◆ WORK ITEM: Filter the entries beneath this task, copying only the lines that hold the word "with".

◆ Records drawn from a dataset:
=== Begin Enclosure ===
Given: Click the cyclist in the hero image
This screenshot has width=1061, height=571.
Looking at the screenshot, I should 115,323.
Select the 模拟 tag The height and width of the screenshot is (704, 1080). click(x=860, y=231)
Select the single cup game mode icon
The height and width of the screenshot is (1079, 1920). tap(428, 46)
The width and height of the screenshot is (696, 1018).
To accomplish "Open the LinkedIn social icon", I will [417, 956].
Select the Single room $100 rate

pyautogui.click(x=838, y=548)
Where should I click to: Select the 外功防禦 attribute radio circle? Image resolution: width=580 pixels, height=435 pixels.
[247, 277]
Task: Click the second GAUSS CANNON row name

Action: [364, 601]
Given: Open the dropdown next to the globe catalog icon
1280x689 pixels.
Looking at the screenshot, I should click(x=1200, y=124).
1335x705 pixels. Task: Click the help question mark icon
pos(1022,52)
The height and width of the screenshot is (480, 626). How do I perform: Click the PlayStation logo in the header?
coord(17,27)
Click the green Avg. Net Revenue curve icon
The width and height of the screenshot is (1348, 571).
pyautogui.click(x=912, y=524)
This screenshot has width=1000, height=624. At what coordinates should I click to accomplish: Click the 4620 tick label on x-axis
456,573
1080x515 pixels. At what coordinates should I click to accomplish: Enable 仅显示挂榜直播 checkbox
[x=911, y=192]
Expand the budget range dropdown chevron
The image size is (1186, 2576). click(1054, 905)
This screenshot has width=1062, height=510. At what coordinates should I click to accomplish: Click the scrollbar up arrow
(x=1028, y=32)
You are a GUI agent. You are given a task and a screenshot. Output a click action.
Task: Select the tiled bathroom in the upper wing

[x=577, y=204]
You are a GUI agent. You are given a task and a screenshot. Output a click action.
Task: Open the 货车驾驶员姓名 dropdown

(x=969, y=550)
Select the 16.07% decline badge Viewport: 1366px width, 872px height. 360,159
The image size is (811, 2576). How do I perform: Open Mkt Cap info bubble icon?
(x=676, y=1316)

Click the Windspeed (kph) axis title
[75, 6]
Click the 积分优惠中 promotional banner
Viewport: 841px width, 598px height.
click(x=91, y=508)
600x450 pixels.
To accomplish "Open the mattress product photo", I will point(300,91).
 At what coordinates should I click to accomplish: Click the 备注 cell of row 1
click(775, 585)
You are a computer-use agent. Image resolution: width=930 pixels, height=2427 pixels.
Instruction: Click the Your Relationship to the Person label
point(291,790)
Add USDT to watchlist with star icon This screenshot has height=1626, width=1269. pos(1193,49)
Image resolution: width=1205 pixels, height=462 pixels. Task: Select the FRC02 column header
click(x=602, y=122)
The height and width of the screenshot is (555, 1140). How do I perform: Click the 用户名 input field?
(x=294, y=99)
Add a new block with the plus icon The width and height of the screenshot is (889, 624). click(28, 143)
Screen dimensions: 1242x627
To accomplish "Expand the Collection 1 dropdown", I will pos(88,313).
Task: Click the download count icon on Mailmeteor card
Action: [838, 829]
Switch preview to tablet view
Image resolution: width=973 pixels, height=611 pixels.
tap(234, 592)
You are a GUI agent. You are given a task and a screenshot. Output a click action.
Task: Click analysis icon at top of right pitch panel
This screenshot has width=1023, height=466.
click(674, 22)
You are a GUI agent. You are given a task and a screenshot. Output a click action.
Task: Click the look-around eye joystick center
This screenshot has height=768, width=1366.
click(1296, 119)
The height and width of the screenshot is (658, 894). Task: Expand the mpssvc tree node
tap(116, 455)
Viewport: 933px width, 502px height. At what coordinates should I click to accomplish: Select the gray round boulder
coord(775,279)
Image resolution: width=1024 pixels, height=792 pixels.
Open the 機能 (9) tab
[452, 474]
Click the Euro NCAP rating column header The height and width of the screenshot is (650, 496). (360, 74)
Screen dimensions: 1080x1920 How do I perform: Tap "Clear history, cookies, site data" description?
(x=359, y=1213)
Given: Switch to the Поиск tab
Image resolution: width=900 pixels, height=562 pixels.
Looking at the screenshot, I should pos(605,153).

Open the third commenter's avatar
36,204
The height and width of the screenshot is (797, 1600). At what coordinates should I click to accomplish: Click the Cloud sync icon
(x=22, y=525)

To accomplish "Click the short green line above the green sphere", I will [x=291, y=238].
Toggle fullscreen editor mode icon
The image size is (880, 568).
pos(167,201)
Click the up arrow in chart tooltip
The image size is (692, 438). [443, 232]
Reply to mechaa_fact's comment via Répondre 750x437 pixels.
=== End Enclosure ===
◆ TASK OUTPUT:
Add USDT to watchlist with star icon This screenshot has height=1626, width=1269. pos(1193,49)
Add a new block with the plus icon The width and height of the screenshot is (889, 624). click(28, 143)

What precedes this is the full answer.